Within a day, the first stage of the operation was finished but it
would take over ten more to complete the next intricate and prolonged
phase.

Investigators wearing gas masks and blue overhauls used power tools to
chop away at the locked doors that protected the boxes themselves.
They had rehearsed this bit for many hours, on mockups, trying
numerous methods to get quickly and safely at the deposit boxes.

Forged passports found in deposit boxes

Diamond drill bits forced down into the locks proved disastrous,
potentially damaging evidence inside. Instead, they settled on Makita
angle grinders, with which they now effortlessly hacked at the hinges,
allowing them to slide out the individual strong boxes, some as small
as an A4 pad. Larger ones required a more bullish approach - strong-
arm tactics that the police maintained were essential as key-holders
would have been unlikely to co-operate.

As the first of the boxes was opened, detectives began probing the
contents. Many were spilling over with bank notes and jewellery. Each
was given a rough designation - for instance, 'cash' or 'gun' - and
the words scribbled onto labels before they were placed in sealed
evidence bags that were loaded into vans and given an armed escort to
their final and secret destination, a secure counting house.
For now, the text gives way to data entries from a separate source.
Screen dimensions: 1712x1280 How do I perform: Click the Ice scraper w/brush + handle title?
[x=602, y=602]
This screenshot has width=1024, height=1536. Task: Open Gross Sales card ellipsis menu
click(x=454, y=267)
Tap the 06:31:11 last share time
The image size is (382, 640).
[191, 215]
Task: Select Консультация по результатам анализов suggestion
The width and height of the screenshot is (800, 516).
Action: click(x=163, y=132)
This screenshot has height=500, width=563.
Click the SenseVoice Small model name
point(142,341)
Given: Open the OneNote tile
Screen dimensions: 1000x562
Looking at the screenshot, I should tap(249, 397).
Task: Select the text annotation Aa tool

Here, every one of the thousands of boxes was to be intimately
scrutinised. Not only did detectives have to itemise what they had
found but match the contents to a person.

A few of the box-holders' identities had been acquired through months
of police surveillance. Others were revealed in vault registers seized
by police during the raid. Some used aliases and would be hard to
track down; more still would be identified by scrutinising the vaults'
CCTV cameras. Sixty officers would sift, analyse and count until
November 2008 and beyond, racking up #1.4 million in overtime bills
alone.

There was a lot at stake. Never before had the British police been
granted a warrant as broad as this. The raids had been made possible
under a controversial law, the Proceeds Of Crime Act (POCA), which
came into being in 2002 and introduced an array of wide-ranging new
powers to seek out and confiscate dirty money - the houses, cars and
boats bought by criminals.

However, lawyers watching the police operation unfold were quick to
warn that the strong-arming of these vaults and the crashing into each
and every box was tantamount to the police having obtained permission
to smash down the doors of an entire housing estate.

David Sonn, of Sonn Macmillan Walker, one of the largest criminal
defence practices in London, says, 'POCA was never intended for this.
No one objects when criminals are caught and their assets seized - but
shaking down everyone to get to them is specifically not what
lawmakers wanted.'

A handgun belonging to a suspected drug dealer(left) and items seized
include police riot gear, guns and swords (right)

Aware of the controversy, Scotland Yard went on a charm offensive,
with Assistant Commissioner John Yates giving a series of briefings.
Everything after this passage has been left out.